-- Requirement A --
According to the bug report, which setting in the environment keeps the problem from occurring?

-- Excerpt provided --
Note: This is a beta release of Red Hat Bugzilla 5.0. The data contained within is a snapshot of the live data so any changes you make will not be reflected in the production Bugzilla. Also email is disabled so feel free to test any aspect of the site that you want. File any problems you find or give feedback here.

Bug 77214

Summary: locale collation problem with LC_COLLATE=*.UTF-8
Product: [Retired] Red Hat Linux Reporter: jar
Component: glibcAssignee: Jakub Jelinek <jakub>
Status: CLOSED NOTABUG QA Contact: Brian Brock <bbrock>
Severity: high Docs Contact:
Priority: medium    
Version: 8.0CC: fweimer, mitr
Target Milestone: ---   
Target Release: ---   
Hardware: All   
OS: Linux   
Whiteboard:
Fixed In Version: Doc Type: Bug Fix
Doc Text:
Story Points: ---
Clone Of: Environment:
Last Closed: 2002-11-03 13:38:47 UTC Type: ---
Regression: --- Mount Type: ---
Documentation: --- CRM:
Verified Versions: Category: ---
oVirt Team: --- RHEL 7.3 requirements from Atomic Host:
Cloudforms Team: --- Target Upstream Version:

Description jar 2002-11-03 12:20:02 UTC
From Bugzilla Helper:
User-Agent: Mozilla/5.0 (compatible; Konqueror/3; Linux)

Description of problem:
When your locale is using UTF8 there is a problem
with collation.  Try the following under a bash:

	mkdir c
	cd c
	> a
	> b
	echo [A-Z]

The output of echo is:
	b
which is entirely wrong.

If you have LC_COLLATE=C in the environment
the bug does not occur.

This bug will cause shell scripts, at least, to
behave incorrectly.



Version-Release number of selected component (if applicable):


How reproducible:
Always

Steps to Reproduce:
1. run bash interactively
2  run "locale" to make sure "UTF8" appears in the
   LC_COLLATE variable, e.g.
	locale | grep LC_COLLATE
   and the output is something like:
	LC_COLLATE=en_US.UTF-8
3. run the following commands:
	mkdir c
	cd c
	> a
	> b
	echo [A-Z]	
the output of echo is:
	b
which is wrong
	

Actual Results:  the output of echo is:
	b
which is wrong

Expected Results:  the output of echo should be:
	[A-Z]

Additional info:

If you set the environment variable LC_LOCALE=C
the results of running the example is correct:
	[A-Z]
However, it must be set when the shell is started,
so do
	LC_LOCALE=C bash
and then run the example from this new shell.

-- Record set --
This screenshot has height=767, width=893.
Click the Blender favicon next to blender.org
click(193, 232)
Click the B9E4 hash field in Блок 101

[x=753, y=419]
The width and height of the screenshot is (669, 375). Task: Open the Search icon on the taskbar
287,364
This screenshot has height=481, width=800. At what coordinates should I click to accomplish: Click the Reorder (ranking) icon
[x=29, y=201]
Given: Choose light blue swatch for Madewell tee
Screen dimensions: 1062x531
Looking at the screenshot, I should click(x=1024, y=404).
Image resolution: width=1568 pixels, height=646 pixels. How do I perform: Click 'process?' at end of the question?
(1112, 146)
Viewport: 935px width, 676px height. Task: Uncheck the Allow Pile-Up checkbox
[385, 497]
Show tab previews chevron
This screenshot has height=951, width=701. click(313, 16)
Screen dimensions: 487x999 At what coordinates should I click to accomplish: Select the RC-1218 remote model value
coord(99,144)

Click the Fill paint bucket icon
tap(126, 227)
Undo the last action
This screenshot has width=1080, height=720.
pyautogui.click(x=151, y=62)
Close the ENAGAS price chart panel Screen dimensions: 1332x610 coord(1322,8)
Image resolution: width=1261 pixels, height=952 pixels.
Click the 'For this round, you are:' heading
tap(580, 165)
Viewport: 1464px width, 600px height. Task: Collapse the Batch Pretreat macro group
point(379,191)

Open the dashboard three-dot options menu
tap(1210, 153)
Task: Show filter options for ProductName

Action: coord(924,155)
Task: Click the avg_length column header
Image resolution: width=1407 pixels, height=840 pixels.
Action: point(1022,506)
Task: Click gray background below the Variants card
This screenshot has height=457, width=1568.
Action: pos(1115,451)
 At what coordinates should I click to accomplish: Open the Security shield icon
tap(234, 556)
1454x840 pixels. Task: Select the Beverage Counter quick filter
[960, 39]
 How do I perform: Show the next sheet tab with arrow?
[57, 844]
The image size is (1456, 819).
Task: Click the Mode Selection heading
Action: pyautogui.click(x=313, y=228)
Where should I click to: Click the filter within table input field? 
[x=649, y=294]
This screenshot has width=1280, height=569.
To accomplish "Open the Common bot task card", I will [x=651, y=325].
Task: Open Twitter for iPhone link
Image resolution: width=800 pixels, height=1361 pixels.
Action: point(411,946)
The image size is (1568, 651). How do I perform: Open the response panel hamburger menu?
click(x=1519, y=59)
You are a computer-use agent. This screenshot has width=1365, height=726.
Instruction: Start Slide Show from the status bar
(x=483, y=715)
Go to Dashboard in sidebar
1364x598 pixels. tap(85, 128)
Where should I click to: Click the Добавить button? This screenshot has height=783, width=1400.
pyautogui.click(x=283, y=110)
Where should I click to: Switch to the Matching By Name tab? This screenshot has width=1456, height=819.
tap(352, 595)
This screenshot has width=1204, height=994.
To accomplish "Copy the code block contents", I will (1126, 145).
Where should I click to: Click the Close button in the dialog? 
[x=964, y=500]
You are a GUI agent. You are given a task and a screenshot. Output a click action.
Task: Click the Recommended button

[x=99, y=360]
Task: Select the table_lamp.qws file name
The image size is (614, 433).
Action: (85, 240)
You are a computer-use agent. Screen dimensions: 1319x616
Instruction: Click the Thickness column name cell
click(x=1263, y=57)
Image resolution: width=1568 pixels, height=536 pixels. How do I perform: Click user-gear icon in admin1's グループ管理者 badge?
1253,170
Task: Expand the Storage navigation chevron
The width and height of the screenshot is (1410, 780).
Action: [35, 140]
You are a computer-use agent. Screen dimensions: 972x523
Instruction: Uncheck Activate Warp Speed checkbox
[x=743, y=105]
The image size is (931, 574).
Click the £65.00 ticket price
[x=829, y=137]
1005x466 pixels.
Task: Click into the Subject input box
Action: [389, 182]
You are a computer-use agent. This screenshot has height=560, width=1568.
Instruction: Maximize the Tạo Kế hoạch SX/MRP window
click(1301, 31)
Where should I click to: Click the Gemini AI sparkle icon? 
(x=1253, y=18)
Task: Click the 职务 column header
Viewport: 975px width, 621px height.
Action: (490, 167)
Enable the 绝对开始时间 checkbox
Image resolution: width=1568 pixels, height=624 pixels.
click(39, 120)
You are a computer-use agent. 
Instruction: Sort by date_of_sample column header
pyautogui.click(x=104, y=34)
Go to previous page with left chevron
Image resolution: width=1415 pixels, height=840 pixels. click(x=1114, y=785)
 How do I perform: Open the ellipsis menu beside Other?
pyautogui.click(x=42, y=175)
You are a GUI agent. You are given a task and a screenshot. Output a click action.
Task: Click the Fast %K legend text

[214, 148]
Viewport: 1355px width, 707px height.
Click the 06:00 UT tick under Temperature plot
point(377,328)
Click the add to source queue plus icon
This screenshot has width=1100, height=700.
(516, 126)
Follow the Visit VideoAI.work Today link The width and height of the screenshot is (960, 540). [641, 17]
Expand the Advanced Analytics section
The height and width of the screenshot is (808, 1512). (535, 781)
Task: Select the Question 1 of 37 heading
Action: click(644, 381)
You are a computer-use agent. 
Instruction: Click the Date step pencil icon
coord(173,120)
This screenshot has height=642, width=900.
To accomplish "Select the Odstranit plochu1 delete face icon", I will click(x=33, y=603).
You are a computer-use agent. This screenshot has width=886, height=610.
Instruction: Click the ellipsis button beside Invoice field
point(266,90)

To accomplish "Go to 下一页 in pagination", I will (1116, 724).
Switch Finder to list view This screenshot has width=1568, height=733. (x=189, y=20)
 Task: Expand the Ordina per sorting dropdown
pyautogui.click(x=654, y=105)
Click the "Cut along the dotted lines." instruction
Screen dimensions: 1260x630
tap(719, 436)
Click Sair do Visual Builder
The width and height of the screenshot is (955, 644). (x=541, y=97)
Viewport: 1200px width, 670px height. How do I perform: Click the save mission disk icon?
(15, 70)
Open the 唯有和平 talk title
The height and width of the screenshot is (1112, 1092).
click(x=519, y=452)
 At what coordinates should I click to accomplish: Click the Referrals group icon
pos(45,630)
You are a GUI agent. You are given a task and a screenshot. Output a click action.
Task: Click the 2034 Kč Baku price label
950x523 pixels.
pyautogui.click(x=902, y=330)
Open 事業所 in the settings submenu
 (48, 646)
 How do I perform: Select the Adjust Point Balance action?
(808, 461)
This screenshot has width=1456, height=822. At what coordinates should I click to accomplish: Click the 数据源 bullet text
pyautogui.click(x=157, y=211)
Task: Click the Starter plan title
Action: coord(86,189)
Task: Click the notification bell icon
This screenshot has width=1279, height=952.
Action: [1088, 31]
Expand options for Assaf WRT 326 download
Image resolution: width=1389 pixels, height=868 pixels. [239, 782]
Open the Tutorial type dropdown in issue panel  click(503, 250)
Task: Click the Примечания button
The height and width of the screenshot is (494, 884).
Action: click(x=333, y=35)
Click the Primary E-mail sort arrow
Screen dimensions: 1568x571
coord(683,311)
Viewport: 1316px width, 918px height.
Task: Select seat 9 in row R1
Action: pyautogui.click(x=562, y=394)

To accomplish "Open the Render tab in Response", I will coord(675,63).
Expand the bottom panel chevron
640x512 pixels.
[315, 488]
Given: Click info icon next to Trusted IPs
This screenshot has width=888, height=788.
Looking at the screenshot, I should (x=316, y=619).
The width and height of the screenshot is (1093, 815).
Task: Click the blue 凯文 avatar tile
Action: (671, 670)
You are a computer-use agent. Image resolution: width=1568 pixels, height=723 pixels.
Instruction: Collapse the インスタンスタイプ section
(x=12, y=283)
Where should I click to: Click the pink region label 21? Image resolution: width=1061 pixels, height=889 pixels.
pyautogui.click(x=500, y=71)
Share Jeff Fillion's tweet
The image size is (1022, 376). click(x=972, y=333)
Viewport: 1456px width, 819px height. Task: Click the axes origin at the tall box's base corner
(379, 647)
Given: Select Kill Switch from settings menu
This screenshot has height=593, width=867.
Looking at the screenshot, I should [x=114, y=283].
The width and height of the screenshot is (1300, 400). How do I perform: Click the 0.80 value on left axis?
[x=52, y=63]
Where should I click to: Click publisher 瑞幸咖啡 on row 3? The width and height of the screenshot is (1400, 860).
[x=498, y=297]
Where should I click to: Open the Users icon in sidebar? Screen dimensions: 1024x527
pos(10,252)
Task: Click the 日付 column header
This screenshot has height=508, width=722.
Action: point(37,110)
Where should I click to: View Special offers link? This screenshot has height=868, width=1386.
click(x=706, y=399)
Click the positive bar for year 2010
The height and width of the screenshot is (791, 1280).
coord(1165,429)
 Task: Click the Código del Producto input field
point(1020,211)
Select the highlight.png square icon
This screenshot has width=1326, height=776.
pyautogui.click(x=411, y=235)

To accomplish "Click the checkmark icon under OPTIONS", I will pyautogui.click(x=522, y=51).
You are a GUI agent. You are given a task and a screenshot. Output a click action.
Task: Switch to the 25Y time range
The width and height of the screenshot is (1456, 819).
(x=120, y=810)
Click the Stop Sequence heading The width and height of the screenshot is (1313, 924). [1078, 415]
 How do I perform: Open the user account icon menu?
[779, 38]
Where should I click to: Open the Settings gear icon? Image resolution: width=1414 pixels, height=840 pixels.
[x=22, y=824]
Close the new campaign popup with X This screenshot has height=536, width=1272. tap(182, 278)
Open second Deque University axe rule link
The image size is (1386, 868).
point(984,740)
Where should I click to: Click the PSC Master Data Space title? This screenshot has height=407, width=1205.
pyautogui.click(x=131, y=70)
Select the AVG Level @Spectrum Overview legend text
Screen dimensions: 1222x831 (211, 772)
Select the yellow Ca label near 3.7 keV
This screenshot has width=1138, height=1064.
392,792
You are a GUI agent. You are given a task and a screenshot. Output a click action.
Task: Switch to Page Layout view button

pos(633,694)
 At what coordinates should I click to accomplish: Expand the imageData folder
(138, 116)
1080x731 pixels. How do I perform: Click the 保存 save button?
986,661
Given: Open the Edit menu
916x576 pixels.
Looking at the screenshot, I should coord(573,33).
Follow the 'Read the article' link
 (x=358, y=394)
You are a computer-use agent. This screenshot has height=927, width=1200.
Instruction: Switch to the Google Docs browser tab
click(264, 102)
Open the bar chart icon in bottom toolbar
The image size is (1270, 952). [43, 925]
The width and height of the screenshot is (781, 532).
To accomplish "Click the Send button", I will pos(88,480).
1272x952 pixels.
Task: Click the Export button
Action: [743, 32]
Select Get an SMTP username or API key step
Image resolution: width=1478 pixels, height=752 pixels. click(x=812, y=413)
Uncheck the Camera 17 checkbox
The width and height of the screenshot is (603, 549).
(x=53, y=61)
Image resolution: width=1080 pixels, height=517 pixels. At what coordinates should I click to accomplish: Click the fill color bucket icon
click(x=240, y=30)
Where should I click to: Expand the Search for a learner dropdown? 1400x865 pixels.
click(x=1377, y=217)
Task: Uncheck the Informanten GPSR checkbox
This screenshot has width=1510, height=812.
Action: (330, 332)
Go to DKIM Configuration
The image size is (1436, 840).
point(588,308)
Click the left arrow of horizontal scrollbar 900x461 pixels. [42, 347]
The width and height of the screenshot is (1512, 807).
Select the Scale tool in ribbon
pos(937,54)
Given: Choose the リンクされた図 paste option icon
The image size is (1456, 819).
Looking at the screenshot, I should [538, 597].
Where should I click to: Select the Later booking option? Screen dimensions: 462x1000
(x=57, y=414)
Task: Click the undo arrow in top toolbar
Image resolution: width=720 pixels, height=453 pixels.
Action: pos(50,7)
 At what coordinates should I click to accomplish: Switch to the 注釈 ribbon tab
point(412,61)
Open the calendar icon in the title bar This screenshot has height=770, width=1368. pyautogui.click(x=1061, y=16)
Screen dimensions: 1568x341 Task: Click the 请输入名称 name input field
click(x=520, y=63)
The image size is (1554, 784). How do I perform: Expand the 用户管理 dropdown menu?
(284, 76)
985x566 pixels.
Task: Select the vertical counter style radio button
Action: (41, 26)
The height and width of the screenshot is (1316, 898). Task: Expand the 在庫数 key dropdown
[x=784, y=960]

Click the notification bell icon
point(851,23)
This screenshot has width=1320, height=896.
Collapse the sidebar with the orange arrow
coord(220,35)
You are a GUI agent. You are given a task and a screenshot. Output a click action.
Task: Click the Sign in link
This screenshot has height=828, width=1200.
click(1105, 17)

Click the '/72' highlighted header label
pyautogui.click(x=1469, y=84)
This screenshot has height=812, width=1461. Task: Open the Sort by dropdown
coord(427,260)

-- Requirement B --
In the entries, duplicate the lines from the line with "Viewport: 1355px width, 707px height." to the line with "Follow the Visit".

-- Worked solution A --
LC_COLLATE=C

-- Worked solution B --
Viewport: 1355px width, 707px height.
Click the 06:00 UT tick under Temperature plot
point(377,328)
Click the add to source queue plus icon
This screenshot has width=1100, height=700.
(516, 126)
Follow the Visit VideoAI.work Today link The width and height of the screenshot is (960, 540). [641, 17]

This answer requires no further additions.